Section 35 · API & Security
Incident Response
On-call coverage, escalation procedures, runbooks, and post-mortem practices
This guide walks you through auditing a project's incident response capabilities - on-call coverage, escalation procedures, runbooks, and post-mortem practices.
The Goal: Calm Under Pressure
Incidents are stressful. Good preparation turns chaos into a checklist. When production breaks at 3am, everyone knows what to do.
- Owned — On-call coverage and escalation paths are defined so incidents have clear ownership at any time
- Reachable — Emergency contact information is documented and accessible even during outages
- Runbooked — Common incident types have step-by-step playbooks any team member can follow
- Learning — Post-mortem practices capture learnings and generate tracked action items
- Improving — Incident response matures from ad-hoc handling to continuous improvement
Before You Start
- Identify team size and coverage needs (24/7 vs business hours only)
- Identify incident management tools (PagerDuty, Opsgenie, incident.io, etc.)
- Check for existing runbooks/playbooks (docs/, runbooks/, wiki)
- Review recent incidents (if any) to understand current practices
on-call-escalation
When incidents happen outside business hours, someone needs to be responsible. A defined rotation ensures 24/7 coverage without burning out individuals.
“Who's getting paged at 2am if prod goes down tonight?”
When the on-call person can't resolve an issue alone, they need to know who to escalate to. Clear paths prevent panic during incidents.
“What happens when the on-call person is stuck and panicking?”
During an incident, you shouldn't be hunting for phone numbers.
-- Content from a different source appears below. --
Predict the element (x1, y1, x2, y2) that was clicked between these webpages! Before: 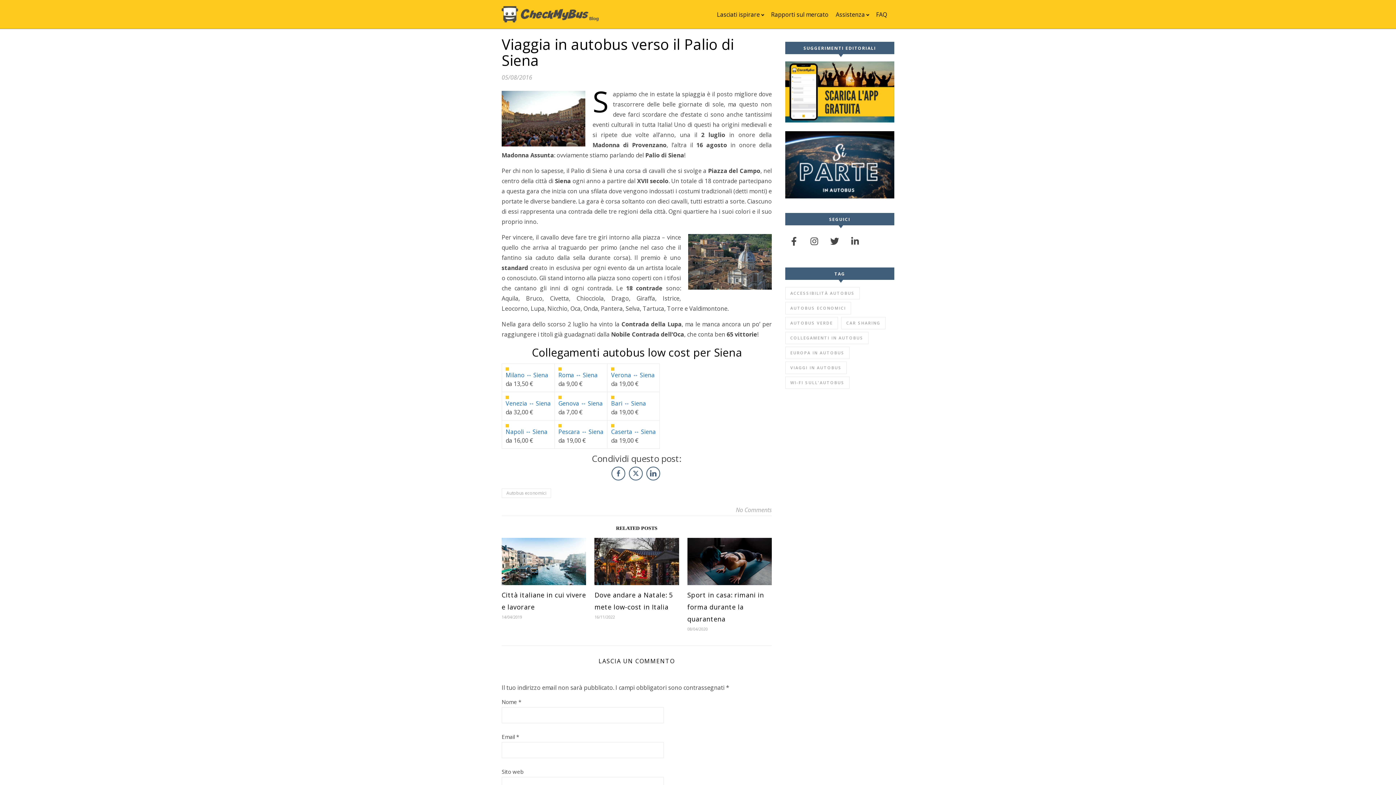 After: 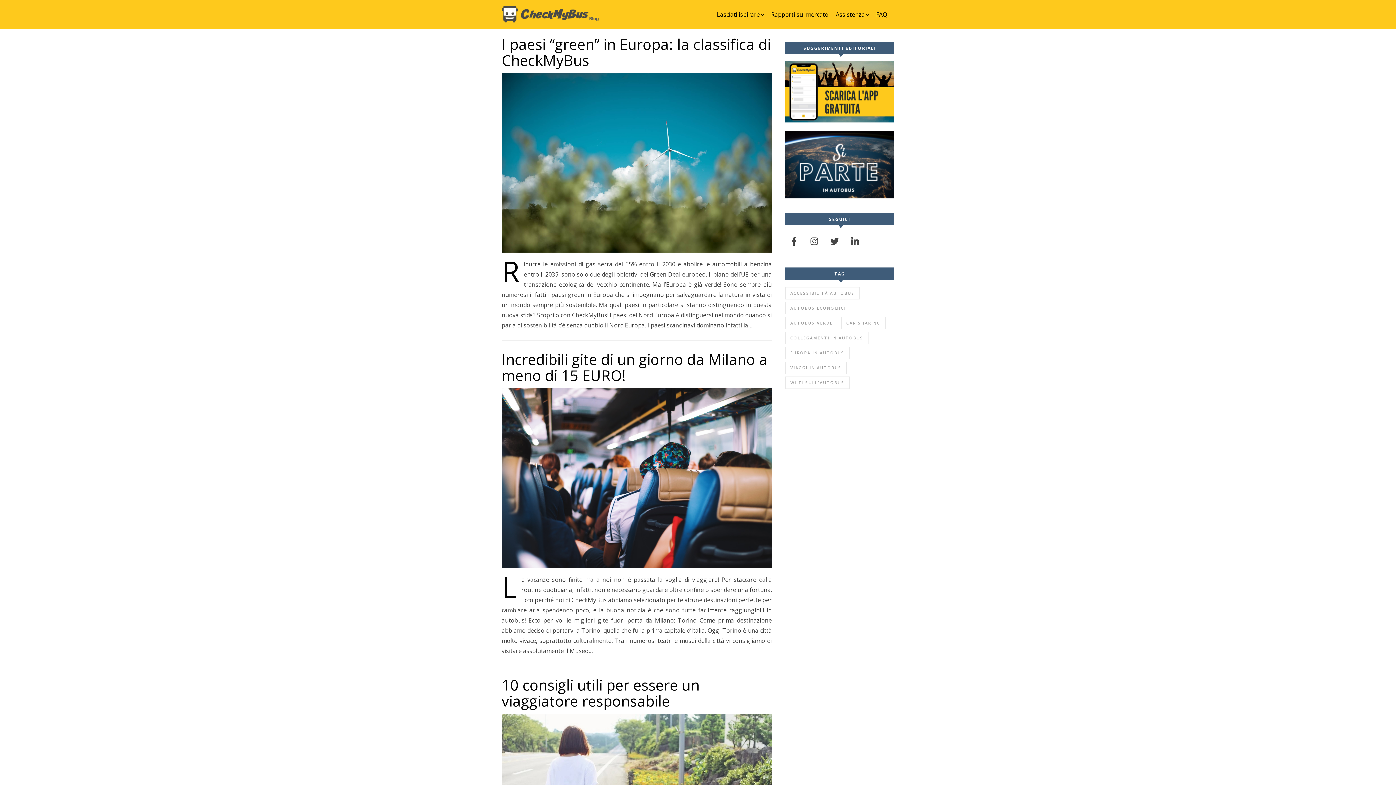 Action: bbox: (785, 317, 838, 329) label: Autobus verde (51 elementi)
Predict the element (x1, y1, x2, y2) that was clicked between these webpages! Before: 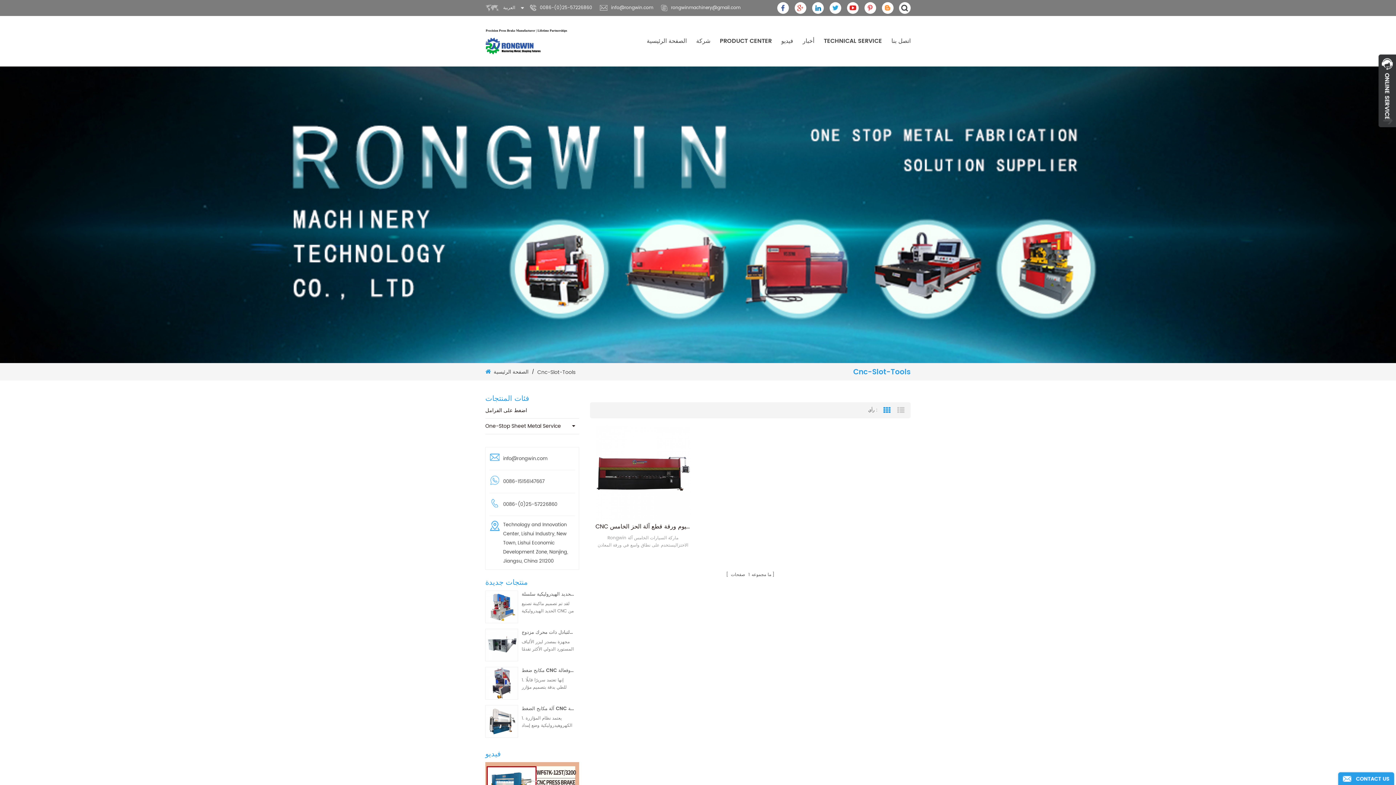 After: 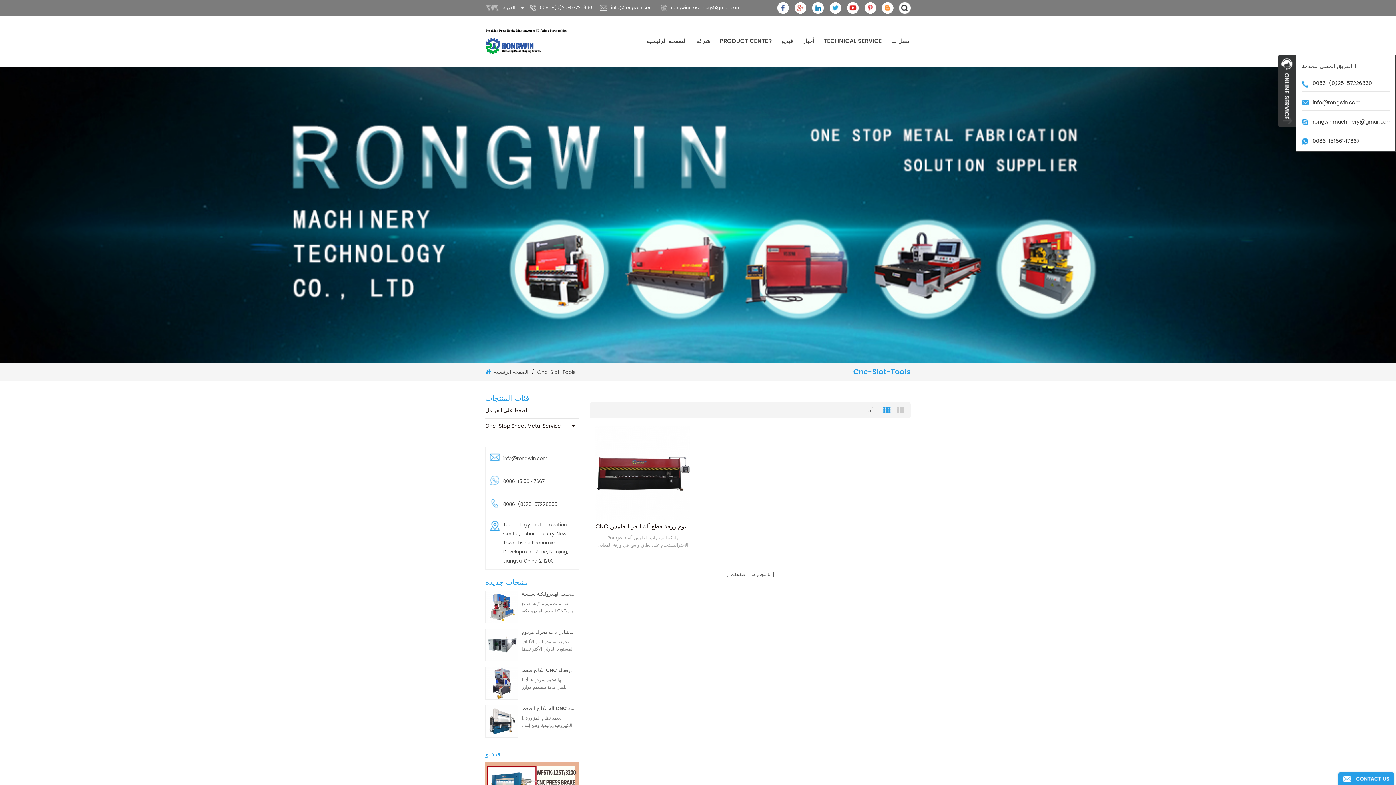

A readily accessible contact list with multiple reach methods saves critical minutes.
“If Slack is down, how does your team reach each other?”
Incident management tools handle alerting, on-call scheduling, escalation, and incident tracking in one place.
“How does an alert wake someone up at 3am without Slack?”
post-mortems
Post-mortems turn incidents into learning opportunities. Blameless means focusing on systems and processes, not individuals.
“After your last incident, did you fix the system or blame a person?”
Post-mortems are worthless if action items never get done. Action items must be tracked in a system with clear ownership.
“How many post-mortem action items are still open from last year?”